The Power of the Prompt

A Design Diary — on writing a question that does three jobs at once.
A while back, my friend Deanna got me thinking about exposition — about how a storytelling-game prompt can hand the players a whole world without ever sounding like a lecture. I’d been treating exposition, character, and plot as three separate jobs: three things a good prompt had to take turns doing. Her way of looking at it knocked that idea loose for me. What if one question could do all three at once? That single shift reorganized the way I write prompts, and it’s the thing I most want to pass along here.
I’ve come to call it the tri-fold prompt. Nearly every prompt in a collaborative story game is reaching for one of three things: it tells us something about the world, it tells us something about who a character is, or it sets something in motion. The flat prompts manage just one. The ones I’m proudest of do all three in a single breath.
Here’s the trick I kept circling back to: a prompt does its real work in what it takes for granted, not in what it asks.
Ask a player “what is your character like?” and watch them freeze on the blank page. But ask:
“What did you promise the people we left behind that you already knew you couldn’t keep?”
— and a whole world arrives with the answer.

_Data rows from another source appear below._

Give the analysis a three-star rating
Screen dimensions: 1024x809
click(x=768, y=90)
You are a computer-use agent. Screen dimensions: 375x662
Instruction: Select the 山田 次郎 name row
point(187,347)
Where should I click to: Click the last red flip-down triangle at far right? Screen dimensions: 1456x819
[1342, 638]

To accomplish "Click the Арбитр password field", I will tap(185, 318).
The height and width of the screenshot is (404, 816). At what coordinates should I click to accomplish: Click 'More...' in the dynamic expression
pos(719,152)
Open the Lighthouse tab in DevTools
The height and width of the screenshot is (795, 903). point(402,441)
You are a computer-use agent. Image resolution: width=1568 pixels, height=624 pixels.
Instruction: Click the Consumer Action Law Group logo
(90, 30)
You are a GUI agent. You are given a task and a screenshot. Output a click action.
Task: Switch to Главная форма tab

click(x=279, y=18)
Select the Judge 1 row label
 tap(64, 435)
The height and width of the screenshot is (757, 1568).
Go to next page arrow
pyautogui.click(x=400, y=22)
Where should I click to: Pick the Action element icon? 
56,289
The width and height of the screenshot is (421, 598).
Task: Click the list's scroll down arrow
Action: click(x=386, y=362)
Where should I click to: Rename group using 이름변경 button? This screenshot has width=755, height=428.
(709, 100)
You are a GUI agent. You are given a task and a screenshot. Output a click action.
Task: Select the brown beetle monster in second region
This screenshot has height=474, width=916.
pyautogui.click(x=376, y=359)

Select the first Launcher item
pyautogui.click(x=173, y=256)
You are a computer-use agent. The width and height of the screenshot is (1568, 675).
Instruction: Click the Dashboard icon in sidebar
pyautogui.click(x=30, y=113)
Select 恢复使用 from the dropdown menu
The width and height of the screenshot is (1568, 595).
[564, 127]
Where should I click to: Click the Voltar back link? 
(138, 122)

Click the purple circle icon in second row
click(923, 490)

There are people back home. There was a leaving. And this person made a promise in bad faith. You only asked for one thing — the broken promise — but to answer it at all, the player has to accept everything else that came riding in with the question. One small ask; three jobs done.
If you want to test a prompt of your own, here’s a little habit I’ll share. After I write one, I jot three lines beneath it and try to fill each from what answering would make true: What does it establish about the world? What does it pin down about the person? What does it set in motion? If a line comes up empty, the prompt has a hole — and the fix is almost never to pile on another question. It’s to deepen what the prompt already assumes, until the missing piece falls out of the answer on its own.
I lean on this constantly in my own designs. In The Launch, a game about a crew leaving a dying world, one card asks:
“A seat aboard cost more than most could pay. What did you give up — and who decided you’d be the one to pay it?”
The world (seats are scarce and dearly bought), the person (what they sacrificed, and whether the choice was even theirs), and the tension (a debt that may yet come due) all arrive together. And in In Confidence, a game of whispers in a grand hotel where one of your own circle is rumored to hold a poison pen, a card turns to the accused:
“A secret only you were trusted with is suddenly on every tongue. Tell us how it got loose — and let us wonder whether you’re telling the truth.”
Same three jobs — a leaked secret, a character put on the spot, a suspicion tightening — folded into one question.
One hard-won caution, because this is the kind of power that’s easy to overuse. Since the magic lives in what you assume, you can quietly assume too much. The line I try to hold is this: presume the situation a character is in, never the verdict on who they are. “What did you do in the war that you’ve never told anyone?” lets a player make their past shameful or noble — they still hold the pen. “What war crime are you hiding?” takes the pen out of their hand. Edgy is fine. Foreclosed is not. The best leading questions walk right up to that line and stop.
I owe this whole thread to Deanna, who started it, and to the designers whose games taught me the shape of a good prompt — Alex Roberts’ For the Queen most of all, along with A Quiet Year, Alice is Missing, and Dialect. (There’s even a small study out of a behavior-analysis lab suggesting that the richer and more thematic a prompt is, the longer players take to answer it — and the more they seem to enjoy it. That matches what I see at the table.)
So let me turn it over to you: what’s the best prompt you’ve ever been handed at a table — the one question that gave you a whole world to step into? I’d love to hear it.
The best stories are the ones we tell together.